## Given information
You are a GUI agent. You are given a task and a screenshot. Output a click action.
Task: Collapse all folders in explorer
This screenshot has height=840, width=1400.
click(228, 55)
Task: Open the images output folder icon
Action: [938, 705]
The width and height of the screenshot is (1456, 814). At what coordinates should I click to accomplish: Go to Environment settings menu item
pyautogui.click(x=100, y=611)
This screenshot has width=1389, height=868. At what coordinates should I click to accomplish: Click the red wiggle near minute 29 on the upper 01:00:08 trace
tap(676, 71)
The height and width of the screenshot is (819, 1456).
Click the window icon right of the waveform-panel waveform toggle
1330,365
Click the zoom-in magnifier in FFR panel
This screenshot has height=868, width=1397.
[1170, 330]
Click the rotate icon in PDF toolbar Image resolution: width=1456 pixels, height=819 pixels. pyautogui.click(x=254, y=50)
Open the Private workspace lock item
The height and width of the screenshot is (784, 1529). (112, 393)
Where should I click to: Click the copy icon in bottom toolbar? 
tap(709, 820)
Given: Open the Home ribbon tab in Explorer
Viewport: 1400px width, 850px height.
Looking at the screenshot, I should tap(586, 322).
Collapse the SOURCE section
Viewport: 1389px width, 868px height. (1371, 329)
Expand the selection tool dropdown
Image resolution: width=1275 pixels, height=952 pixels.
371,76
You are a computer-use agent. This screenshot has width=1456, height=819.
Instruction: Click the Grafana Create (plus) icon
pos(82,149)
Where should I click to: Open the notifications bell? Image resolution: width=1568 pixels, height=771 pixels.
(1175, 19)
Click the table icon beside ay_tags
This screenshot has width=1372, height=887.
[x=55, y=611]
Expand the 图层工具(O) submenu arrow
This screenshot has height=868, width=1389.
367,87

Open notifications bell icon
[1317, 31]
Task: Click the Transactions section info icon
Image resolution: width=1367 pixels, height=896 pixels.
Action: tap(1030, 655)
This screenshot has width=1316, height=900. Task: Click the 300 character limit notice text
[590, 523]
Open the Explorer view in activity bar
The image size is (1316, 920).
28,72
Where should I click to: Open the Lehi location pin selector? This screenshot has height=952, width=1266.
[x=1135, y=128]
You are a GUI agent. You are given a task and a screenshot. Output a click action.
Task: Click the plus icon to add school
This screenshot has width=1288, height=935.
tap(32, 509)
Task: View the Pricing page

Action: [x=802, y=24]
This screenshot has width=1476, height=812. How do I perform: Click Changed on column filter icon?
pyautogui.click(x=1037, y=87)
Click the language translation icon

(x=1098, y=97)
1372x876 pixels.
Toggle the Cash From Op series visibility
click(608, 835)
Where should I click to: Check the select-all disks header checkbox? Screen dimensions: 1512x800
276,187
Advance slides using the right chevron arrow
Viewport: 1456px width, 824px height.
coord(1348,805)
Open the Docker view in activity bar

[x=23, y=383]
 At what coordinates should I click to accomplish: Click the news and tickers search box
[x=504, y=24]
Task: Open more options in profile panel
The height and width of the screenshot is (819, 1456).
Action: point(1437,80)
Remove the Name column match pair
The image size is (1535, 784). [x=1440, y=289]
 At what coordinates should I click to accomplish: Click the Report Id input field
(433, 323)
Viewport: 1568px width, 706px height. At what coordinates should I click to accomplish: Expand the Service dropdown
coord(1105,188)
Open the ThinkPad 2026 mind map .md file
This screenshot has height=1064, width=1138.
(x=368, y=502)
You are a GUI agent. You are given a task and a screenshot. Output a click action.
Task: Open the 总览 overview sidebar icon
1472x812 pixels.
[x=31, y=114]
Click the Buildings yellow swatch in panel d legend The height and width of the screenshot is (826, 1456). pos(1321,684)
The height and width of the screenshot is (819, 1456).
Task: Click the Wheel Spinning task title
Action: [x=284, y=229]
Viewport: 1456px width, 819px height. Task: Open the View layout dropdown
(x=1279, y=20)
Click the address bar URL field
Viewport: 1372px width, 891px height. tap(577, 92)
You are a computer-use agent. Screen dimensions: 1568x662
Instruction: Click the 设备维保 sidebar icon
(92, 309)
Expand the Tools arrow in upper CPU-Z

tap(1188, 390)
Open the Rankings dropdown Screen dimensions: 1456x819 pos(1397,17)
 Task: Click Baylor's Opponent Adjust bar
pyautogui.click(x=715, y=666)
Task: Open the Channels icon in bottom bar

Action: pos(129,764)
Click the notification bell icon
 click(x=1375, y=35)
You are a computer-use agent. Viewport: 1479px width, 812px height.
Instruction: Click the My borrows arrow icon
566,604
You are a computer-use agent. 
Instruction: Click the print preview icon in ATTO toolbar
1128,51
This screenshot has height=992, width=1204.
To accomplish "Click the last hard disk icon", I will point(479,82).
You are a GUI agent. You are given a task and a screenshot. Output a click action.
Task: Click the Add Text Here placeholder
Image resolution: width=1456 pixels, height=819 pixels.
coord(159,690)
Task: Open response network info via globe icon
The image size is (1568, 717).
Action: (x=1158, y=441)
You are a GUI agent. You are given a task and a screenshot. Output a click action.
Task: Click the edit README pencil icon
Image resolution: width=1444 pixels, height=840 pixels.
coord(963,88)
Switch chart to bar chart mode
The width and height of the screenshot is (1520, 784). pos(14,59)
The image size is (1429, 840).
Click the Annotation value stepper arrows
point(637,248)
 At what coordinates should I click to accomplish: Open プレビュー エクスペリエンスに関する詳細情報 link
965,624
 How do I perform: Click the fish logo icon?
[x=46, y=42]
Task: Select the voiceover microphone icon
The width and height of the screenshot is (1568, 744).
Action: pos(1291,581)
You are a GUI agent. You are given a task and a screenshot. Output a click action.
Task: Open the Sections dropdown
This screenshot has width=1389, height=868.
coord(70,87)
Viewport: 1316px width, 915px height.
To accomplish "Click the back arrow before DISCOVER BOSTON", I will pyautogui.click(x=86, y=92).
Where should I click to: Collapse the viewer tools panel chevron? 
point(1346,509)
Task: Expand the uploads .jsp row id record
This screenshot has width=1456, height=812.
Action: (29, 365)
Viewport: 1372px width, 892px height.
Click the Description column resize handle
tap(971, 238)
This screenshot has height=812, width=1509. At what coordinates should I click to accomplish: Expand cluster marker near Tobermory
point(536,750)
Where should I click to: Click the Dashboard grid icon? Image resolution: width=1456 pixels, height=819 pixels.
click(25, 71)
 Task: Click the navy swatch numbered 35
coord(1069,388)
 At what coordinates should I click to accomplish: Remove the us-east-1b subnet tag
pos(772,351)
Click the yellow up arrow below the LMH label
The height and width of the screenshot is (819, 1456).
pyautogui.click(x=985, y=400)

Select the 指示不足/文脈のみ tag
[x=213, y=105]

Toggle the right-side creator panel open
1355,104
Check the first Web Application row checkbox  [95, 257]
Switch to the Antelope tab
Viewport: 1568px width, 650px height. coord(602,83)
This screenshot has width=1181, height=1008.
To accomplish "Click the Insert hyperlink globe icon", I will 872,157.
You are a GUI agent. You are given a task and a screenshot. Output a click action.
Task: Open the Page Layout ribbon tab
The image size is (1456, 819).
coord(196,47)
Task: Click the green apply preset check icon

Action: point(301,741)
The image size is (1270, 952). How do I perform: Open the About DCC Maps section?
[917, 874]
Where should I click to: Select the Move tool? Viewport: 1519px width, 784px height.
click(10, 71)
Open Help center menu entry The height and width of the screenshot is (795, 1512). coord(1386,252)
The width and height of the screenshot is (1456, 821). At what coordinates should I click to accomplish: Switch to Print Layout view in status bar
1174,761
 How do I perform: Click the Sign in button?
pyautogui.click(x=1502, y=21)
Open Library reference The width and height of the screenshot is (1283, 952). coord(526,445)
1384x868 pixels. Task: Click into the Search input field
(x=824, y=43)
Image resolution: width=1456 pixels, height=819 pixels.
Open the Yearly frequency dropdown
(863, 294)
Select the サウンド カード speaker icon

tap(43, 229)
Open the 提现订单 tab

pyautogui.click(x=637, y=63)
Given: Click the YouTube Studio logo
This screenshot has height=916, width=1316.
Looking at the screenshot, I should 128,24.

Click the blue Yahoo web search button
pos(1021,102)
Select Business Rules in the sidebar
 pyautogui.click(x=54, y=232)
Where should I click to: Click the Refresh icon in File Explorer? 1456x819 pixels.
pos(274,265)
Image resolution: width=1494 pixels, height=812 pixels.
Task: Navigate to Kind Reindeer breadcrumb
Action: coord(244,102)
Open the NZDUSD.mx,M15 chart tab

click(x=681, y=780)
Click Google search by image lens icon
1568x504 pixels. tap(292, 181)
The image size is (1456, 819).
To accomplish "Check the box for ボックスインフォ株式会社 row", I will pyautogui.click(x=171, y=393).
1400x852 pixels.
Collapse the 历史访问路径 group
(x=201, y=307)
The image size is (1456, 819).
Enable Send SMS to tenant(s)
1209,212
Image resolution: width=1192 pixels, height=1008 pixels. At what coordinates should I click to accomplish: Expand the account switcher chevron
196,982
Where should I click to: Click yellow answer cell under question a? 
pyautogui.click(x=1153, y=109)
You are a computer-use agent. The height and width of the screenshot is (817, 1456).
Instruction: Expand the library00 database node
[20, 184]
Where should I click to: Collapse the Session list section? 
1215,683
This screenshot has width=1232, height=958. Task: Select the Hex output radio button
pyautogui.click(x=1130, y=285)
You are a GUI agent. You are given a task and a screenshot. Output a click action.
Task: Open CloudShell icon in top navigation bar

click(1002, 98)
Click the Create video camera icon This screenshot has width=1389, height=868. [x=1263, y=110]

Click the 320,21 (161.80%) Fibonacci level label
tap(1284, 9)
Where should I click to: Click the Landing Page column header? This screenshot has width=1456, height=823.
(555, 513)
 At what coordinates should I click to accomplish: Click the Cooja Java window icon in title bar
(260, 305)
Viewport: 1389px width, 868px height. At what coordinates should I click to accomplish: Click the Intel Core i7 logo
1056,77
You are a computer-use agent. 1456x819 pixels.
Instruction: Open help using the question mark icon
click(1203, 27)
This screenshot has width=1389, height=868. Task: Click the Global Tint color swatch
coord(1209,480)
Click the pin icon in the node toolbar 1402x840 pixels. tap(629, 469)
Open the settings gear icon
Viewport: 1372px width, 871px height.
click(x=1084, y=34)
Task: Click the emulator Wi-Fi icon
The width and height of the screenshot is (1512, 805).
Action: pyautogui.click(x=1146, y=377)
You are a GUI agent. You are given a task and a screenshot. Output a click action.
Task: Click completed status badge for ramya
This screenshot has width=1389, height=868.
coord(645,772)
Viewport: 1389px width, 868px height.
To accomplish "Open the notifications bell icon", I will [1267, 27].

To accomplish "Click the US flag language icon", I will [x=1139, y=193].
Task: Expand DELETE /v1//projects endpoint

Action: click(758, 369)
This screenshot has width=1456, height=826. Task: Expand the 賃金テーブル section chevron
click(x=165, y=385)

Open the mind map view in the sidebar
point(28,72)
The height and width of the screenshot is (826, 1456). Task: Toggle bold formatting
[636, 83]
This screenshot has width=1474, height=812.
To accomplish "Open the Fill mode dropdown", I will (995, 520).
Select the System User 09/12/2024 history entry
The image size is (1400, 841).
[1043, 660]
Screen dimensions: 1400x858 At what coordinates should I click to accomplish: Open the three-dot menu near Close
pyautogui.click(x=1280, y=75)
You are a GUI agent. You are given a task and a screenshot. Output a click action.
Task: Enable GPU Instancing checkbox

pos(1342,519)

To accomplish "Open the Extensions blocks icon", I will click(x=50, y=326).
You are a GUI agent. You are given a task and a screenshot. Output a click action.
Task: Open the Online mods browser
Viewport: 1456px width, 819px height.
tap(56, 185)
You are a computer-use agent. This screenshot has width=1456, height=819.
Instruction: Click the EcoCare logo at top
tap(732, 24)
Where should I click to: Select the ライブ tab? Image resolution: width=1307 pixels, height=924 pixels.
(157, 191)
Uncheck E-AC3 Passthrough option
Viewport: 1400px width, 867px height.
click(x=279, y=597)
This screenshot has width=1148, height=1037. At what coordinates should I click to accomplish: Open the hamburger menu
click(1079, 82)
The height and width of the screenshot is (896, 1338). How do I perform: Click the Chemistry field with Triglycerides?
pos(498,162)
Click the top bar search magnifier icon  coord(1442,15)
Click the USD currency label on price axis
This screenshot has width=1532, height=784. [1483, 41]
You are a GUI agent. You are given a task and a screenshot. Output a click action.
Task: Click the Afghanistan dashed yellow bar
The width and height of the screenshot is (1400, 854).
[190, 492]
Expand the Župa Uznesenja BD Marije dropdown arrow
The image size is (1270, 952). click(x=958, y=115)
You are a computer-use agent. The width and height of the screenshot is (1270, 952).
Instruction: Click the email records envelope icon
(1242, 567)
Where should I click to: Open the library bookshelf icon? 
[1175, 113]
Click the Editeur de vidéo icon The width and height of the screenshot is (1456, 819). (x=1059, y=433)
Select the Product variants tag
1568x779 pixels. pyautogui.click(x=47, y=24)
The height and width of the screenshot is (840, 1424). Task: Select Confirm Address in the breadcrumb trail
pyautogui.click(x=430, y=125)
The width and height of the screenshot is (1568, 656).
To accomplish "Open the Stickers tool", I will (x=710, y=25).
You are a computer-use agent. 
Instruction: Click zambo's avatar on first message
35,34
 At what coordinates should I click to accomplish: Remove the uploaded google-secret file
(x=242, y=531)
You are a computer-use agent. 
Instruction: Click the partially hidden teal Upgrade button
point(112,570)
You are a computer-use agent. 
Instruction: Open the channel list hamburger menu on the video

## What you have to do
Check each line in the listing above for the string "video", then report how many lines contain it, with no other text.

## Your solution
2